__What needs to be done__
Echo the stretch of the listing below from the line containing "Where should I click to: Tap the search" through the line containing "coord(413,53)", both lines included.

__Records provided__

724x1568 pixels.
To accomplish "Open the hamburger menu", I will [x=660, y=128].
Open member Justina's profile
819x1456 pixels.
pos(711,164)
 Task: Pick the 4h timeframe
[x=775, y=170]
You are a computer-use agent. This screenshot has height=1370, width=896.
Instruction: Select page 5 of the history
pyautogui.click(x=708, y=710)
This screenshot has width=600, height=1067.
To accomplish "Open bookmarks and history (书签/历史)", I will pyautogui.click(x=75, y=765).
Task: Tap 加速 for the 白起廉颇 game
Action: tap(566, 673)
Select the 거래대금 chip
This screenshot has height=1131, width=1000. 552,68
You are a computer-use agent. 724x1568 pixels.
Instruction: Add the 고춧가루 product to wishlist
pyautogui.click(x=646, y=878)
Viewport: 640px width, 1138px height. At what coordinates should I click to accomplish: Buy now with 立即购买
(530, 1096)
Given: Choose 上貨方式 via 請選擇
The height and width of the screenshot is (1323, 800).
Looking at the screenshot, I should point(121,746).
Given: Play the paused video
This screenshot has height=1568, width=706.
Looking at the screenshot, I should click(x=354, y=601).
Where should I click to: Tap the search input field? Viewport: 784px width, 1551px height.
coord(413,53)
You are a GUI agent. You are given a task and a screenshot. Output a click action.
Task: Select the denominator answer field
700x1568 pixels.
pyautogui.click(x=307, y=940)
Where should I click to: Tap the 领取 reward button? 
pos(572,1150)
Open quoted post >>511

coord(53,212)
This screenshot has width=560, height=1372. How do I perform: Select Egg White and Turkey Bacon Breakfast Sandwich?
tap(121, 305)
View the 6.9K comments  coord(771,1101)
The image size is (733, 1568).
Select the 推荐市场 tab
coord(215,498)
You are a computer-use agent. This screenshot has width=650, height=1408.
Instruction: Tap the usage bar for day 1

__Exercise answer__
Where should I click to: Tap the search input field? Viewport: 784px width, 1551px height.
coord(413,53)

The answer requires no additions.